Voice and speech abnormalities in Parkinson disease: Relation to severity of motor impairment, duration of disease, medication, depression, gender, and age
Journal of Medical Speech-Language Pathology
Sapir, S., Pawlas, A.A., Ramig, L.O., Countryman, S., O’Brien, C., Hoehn, M.M., & Thompson, L.A. (2001) Voice and speech abnormalities in Parkinson disease: Relation to severity of motor impairment, duration of disease, medication, depression, gender, and age Journal of Medical Speech-Language Pathology, 9(4), 213-226
This study utilized two experienced speech pathologists to judge recordings of the Rainbow Passage for the presence or absence of voice, articulation, prosody, and fluency abnormalities in 42 individuals with idiopathic Parkinson disease (IPD).
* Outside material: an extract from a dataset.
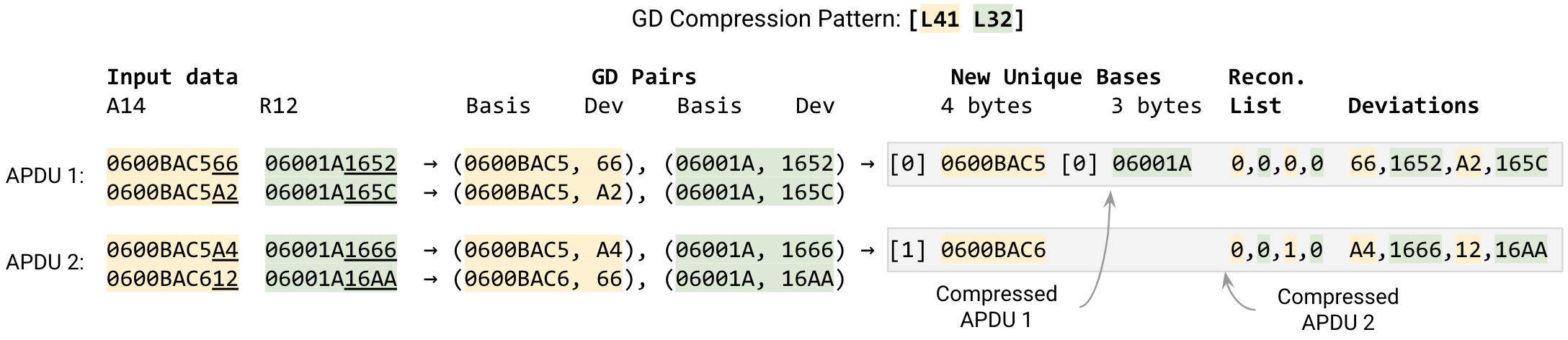Click the APDU 1: row label
Viewport: 1568px width, 340px height.
click(x=45, y=176)
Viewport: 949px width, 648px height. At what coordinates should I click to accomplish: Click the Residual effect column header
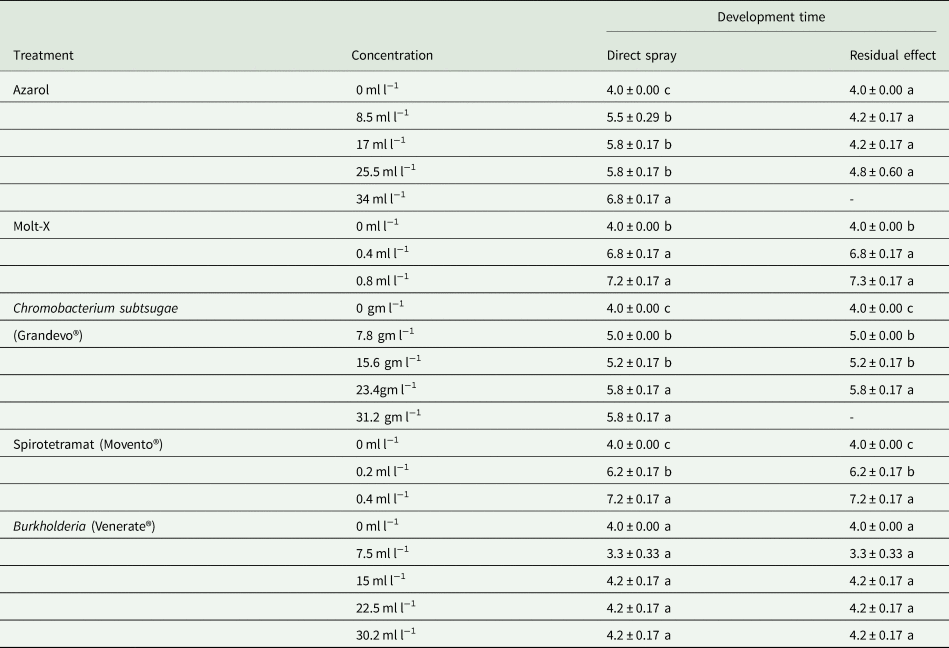[x=893, y=55]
The prevalence of these abnormalities was then examined with respect to (1) severity of motor impairment, measured by the Unified Parkinson’s Disease Rating Scale (UPDRS), section III; (2) disease duration; (3) depression, measured by the Montgomery Asberg Depression Rating Scale; (4) age; and (5) gender. Six participants were judged free of voice and speech abnormalities. All others (85.7%) had an abnormal voice, either alone (28%) or in combination with abnormal articulation (58%), fluency (39%), or rhythm/intonation (39%). Abnormal voice was prevalent even in participants with short duration of IPD and low UPDRS scores. Individuals with high UPDRS scores and/or long duration of IPD tended to have significantly more voice and speech abnormalities than individuals with lower UPDRS scores and/or shorter duration of IPD. This difference was related primarily to abnormalities in articulation and fluency. Voice and speech abnormalities did not correlate with depression, age, or gender. These findings are discussed with respect to the source of dysarthria (disturbance in speech) in IPD.